→ **Problem to solve**
Rewrite the rows below, changing every "screenshot" to "screen capture" and leaving everything else as it is. Omit the pictures from your answer.

→ **Given records**

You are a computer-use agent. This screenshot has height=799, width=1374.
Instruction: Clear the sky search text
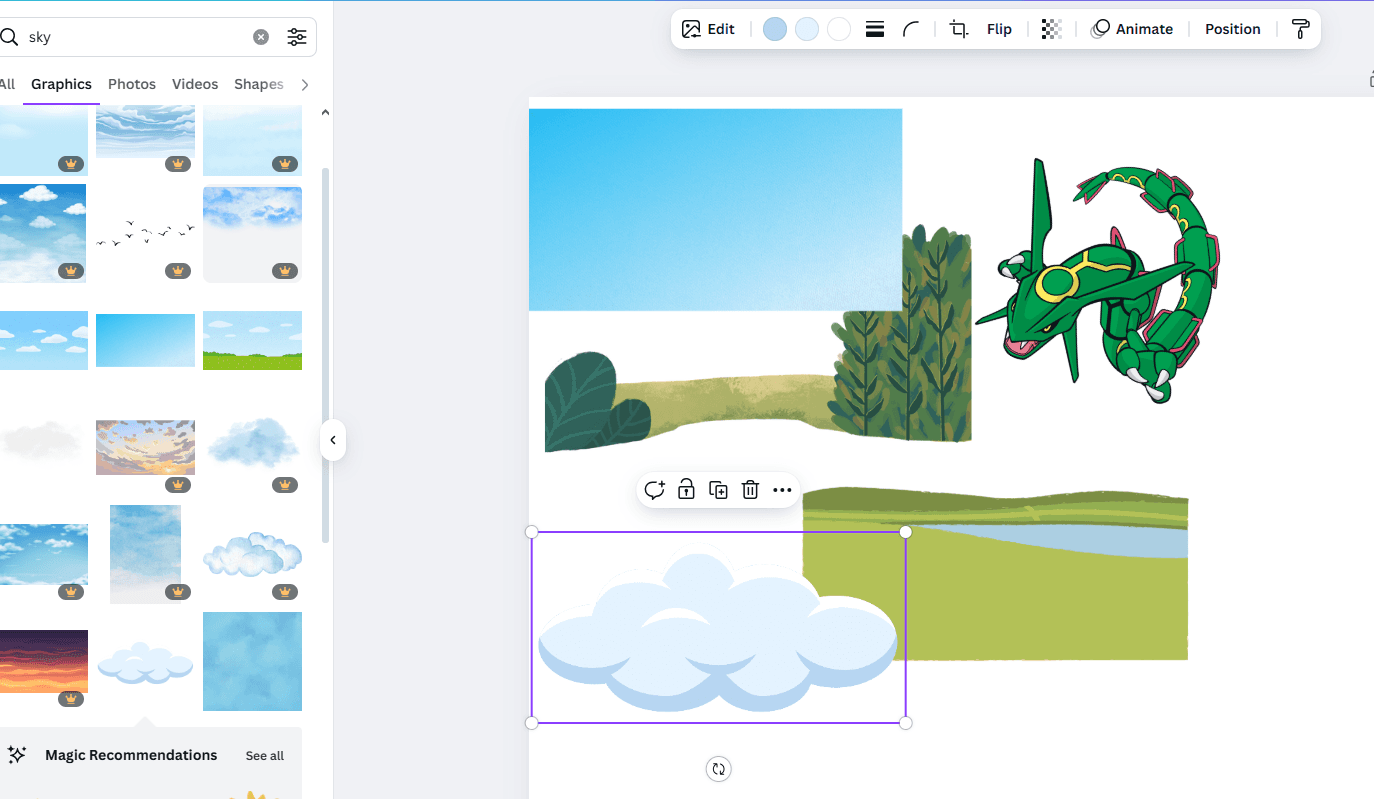coord(261,37)
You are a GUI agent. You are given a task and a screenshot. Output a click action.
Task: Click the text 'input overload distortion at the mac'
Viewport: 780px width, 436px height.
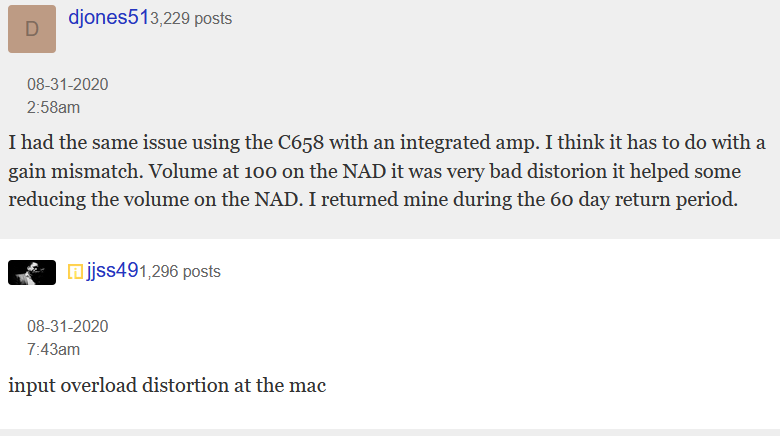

→ **Response**
You are a computer-use agent. This screen capture has height=799, width=1374.
Instruction: Clear the sky search text
coord(261,37)
You are a GUI agent. You are given a task and a screen capture. Output a click action.
Task: Click the text 'input overload distortion at the mac'
Viewport: 780px width, 436px height.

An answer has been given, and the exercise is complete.